Gravity-defying antics prove to be a breath of fresh air for Year 2.
To link in with Year 2's Discover topic on the history of Flight, Year 2 Forest Schoolers have been stomping around outdoors, launching rockets, predicting where they'll land and generally getting a kinaesthetic feel for angles and pneumatic forces.
They've experimented with plank-and-log see-saws and splatapults, explored the design features of birds (feet and beak adaptations) and used an outdoor card-and-charcoal Carroll chart to organise information about animals that can and can't fly.
If you get a spare moment, ask them to teach you how to play our new version of Food Chain Rock-Paper-Scissors. Last year it was all a bit North American (Bear-Salmon-Mosquito) but this year we're embedding British values by focusing on native freshwater wildlife. We call it: Osprey-Pike-Crayfish.

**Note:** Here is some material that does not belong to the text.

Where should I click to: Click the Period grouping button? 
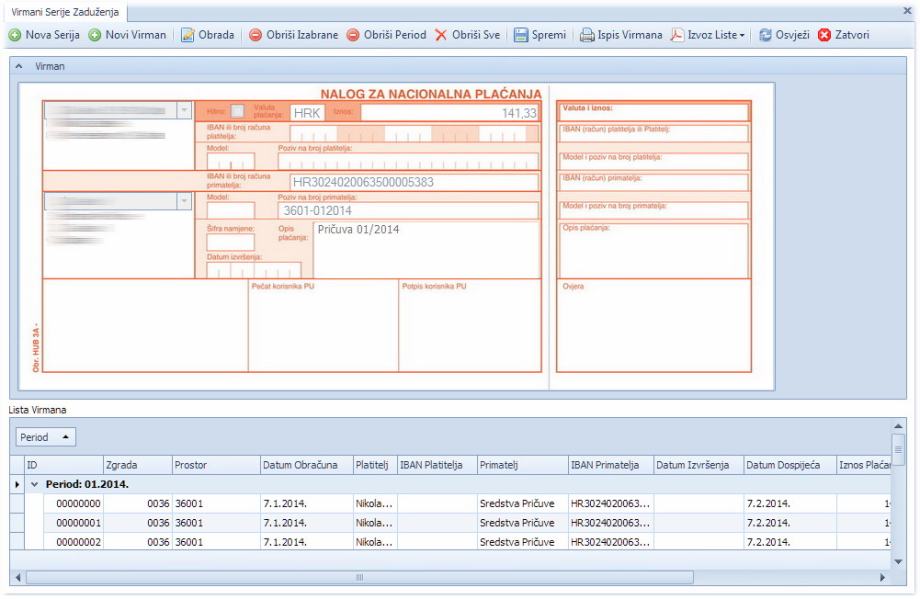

There's a personal connection here, too: Ospreys have been successfully re-introduced at Rutland Water, not far from where I grew up in Leicestershire; I remember a time when Pike was in the freezer and there was a bounty on their heads at Charnwood Water (an old brick quarry at the back of my childhood home); and legend has it that my father was nipped on the knee by a Crayfish.
I've attached the cards so you can try it at home. Or why not create your own version?